**Text zur Analyse:**
Es gibt 452 Theyyam-Charaktere mit je einer eigenen Geschichte, erklärt uns Kurian, der Besitzer des Costa Malabari Homestays südlich von Kannur. Selbst Christ, ist er einer der besten Theyyam-Kenner der Region uns weiss stets, wo welches Ritual zu sehen ist. Wir gehen dreimal hin, obschon die Zeremonien meist um 4 Uhr morgens beginnen und man vor sechs Uhr dort sein muss, um den Höhepunkt nicht zu verpassen. In einem der Rituale treten vierzehn Götter gleichzeitig auf. Jeder hat einen sieben Meter hohen Kopfschmuck an, und in diesem Aufzug vollführen sie einen wilden Tanz auf Stelzen. Eine andere Zeremonie kulminiert in einem Lauf über glühende Kohlen. Und immer tragen die Tänzer kunstvolle Kostüme aus Stoff, Pappmaché und Glasspiegeln und sind von Kopf bis Fuss geschminkt oder mit Kokosmilch- oder Turmericpaste beschmiert.

[Extrahierte Datensätze]
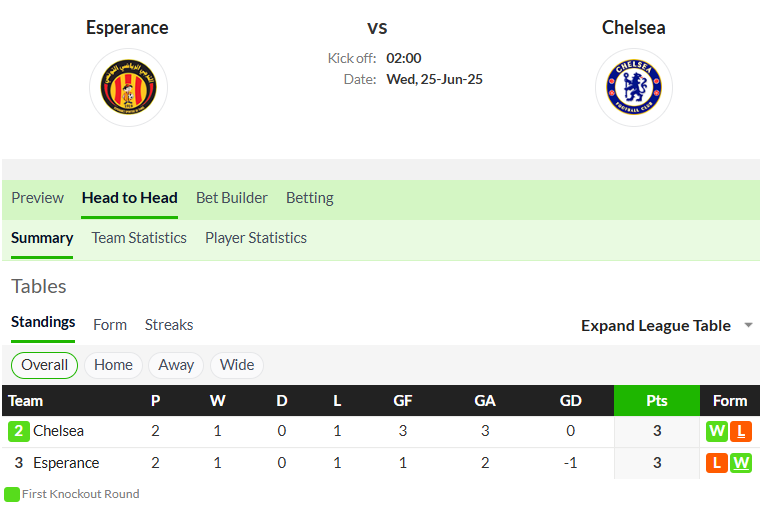Click Esperance's orange L form badge

[717, 463]
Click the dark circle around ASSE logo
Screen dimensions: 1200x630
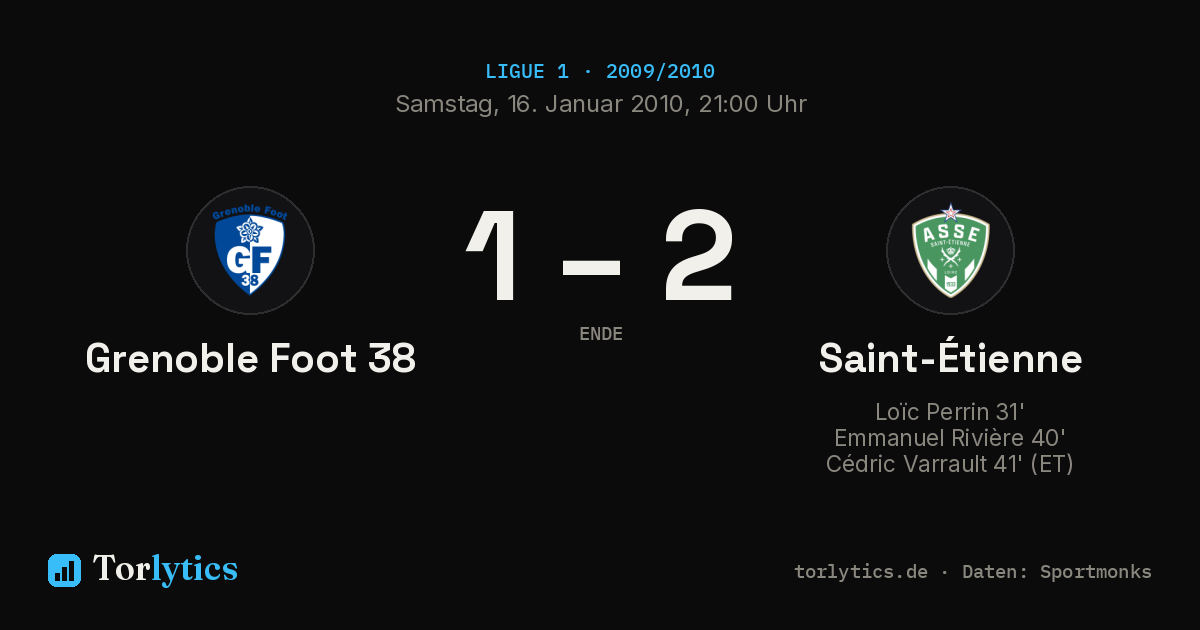click(x=950, y=250)

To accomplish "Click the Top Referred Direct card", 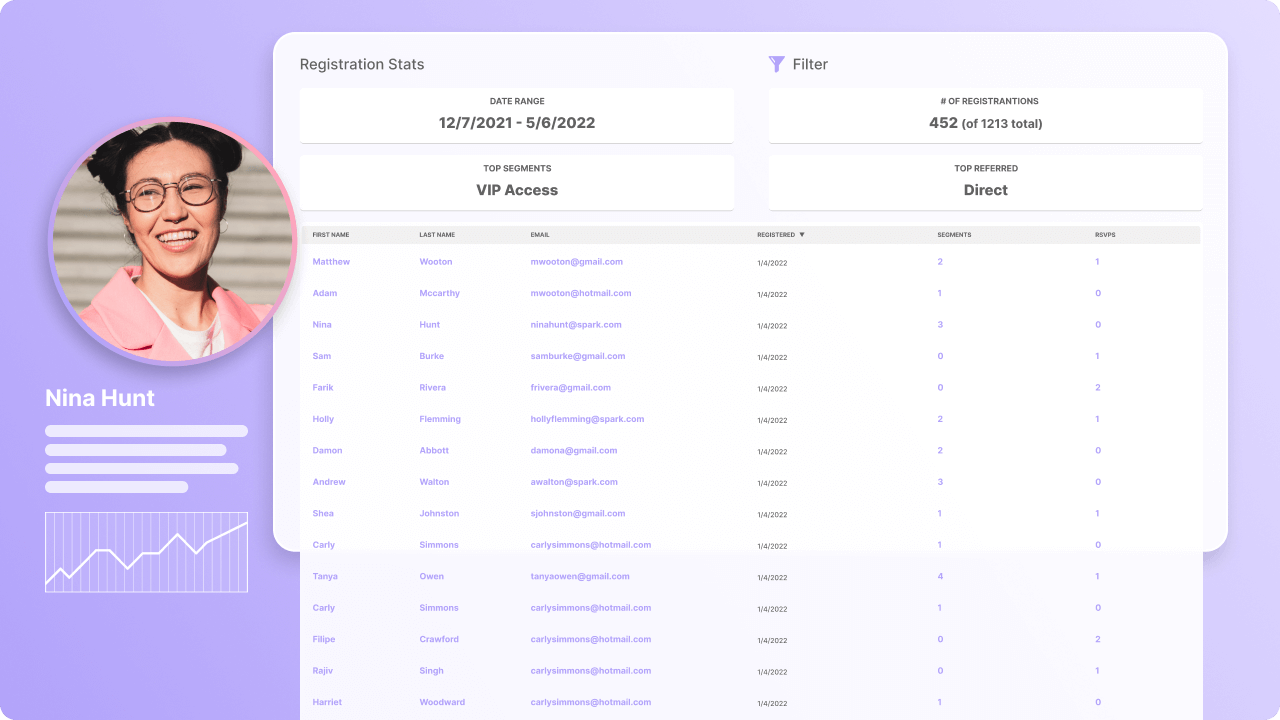I will 985,182.
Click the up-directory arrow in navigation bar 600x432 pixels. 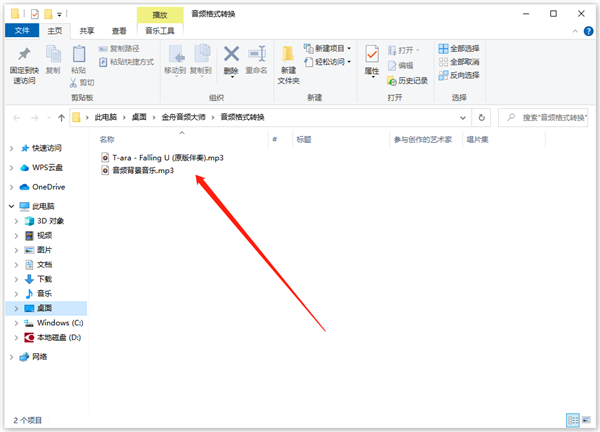click(x=61, y=118)
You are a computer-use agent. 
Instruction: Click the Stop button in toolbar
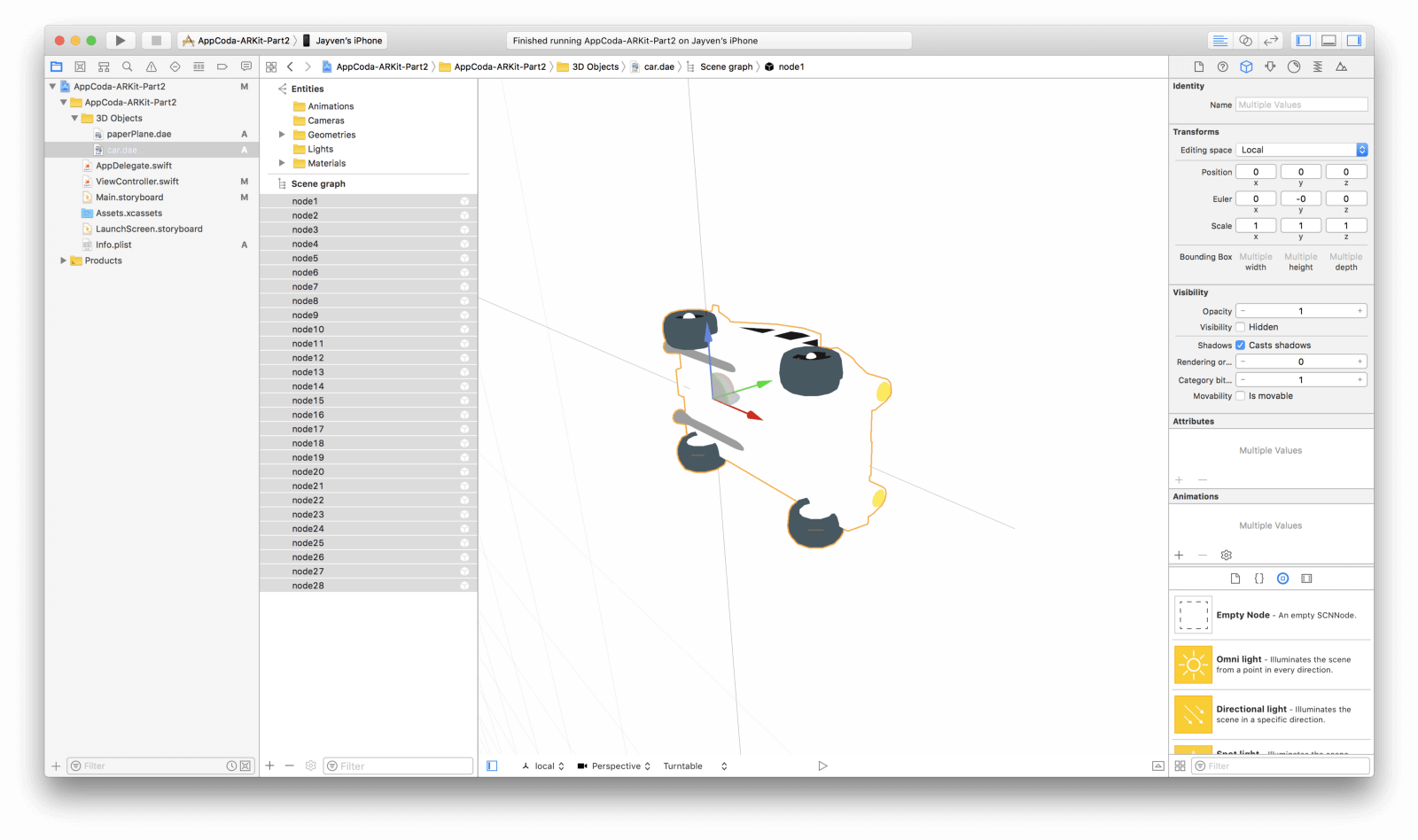(156, 41)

**Aufgabe 1:**
Entnehmen Sie dem Text über die Theyyam-Rituale den Abschnitt von „Es gibt 452“ bis „oder Turmericpaste beschmiert.“ und geben Sie ihn wortgetreu wieder.
**Aufgabe 2:**
Schreiben Sie den Text über die Theyyam-Rituale im Anschluss an seinen letzten Satz weiter.

**Lösung 1:**
Es gibt 452 Theyyam-Charaktere mit je einer eigenen Geschichte, erklärt uns Kurian, der Besitzer des Costa Malabari Homestays südlich von Kannur. Selbst Christ, ist er einer der besten Theyyam-Kenner der Region uns weiss stets, wo welches Ritual zu sehen ist. Wir gehen dreimal hin, obschon die Zeremonien meist um 4 Uhr morgens beginnen und man vor sechs Uhr dort sein muss, um den Höhepunkt nicht zu verpassen. In einem der Rituale treten vierzehn Götter gleichzeitig auf. Jeder hat einen sieben Meter hohen Kopfschmuck an, und in diesem Aufzug vollführen sie einen wilden Tanz auf Stelzen. Eine andere Zeremonie kulminiert in einem Lauf über glühende Kohlen. Und immer tragen die Tänzer kunstvolle Kostüme aus Stoff, Pappmaché und Glasspiegeln und sind von Kopf bis Fuss geschminkt oder mit Kokosmilch- oder Turmericpaste beschmiert.

**Lösung 2:**
Theyyam ist keine Show für Touristen, obschon diese, unabhängig von ihrer Religion,  willkommen sind und freundlich empfangen werden. Theyyam lebt, sagt Kurian, und sei heute populärer als je zuvor. Erstaunlich, wenn man die schnelle ökonomische Modernisierung Indiens in Betracht zieht, die andernorts oft mit einer Säkularisierung der Gesellschaft einherging. Nicht hier. Beim Theyyam mag das mit der sozialen Bedeutung des Rituals zusammen hängen. Denn die Truppen - Darsteller wie Trommler - bestehen ausschliesslich aus Dalits, also aus Kastenlosen, der untersten sozialen Schicht.


Während der Theyyam-Saison im Dezember und Januar werden ausgerechnet die Dalits zu Göttern, die auf die Erde hinuntersteigen und von allen verehrt werden, selbst von den Brahmanen der Priesterkaste. Zudem machen sich viele der Geschichten über die Arroganz der Brahmanen lustig und kritisieren teilweise in deftiger Form die Ungerechtigkeit des Kasten-Systems. Eine Umkehrung der realen sozialen Verhältnisse also, die einmal im Jahr während zwei Monaten erlaubt wird. Dies mag die Popularität des Rituals erklären, denn es dient den Brahmanen wie den Kastenlosen. Letztere als Ventil für die angestaute Wut über die in Kerala immer noch strikten Kastenregeln. Und Ersteren als Vehikel, mit dem sich diese Wut in kontrollierbare und ritualisierte Bahnen lenken lässt.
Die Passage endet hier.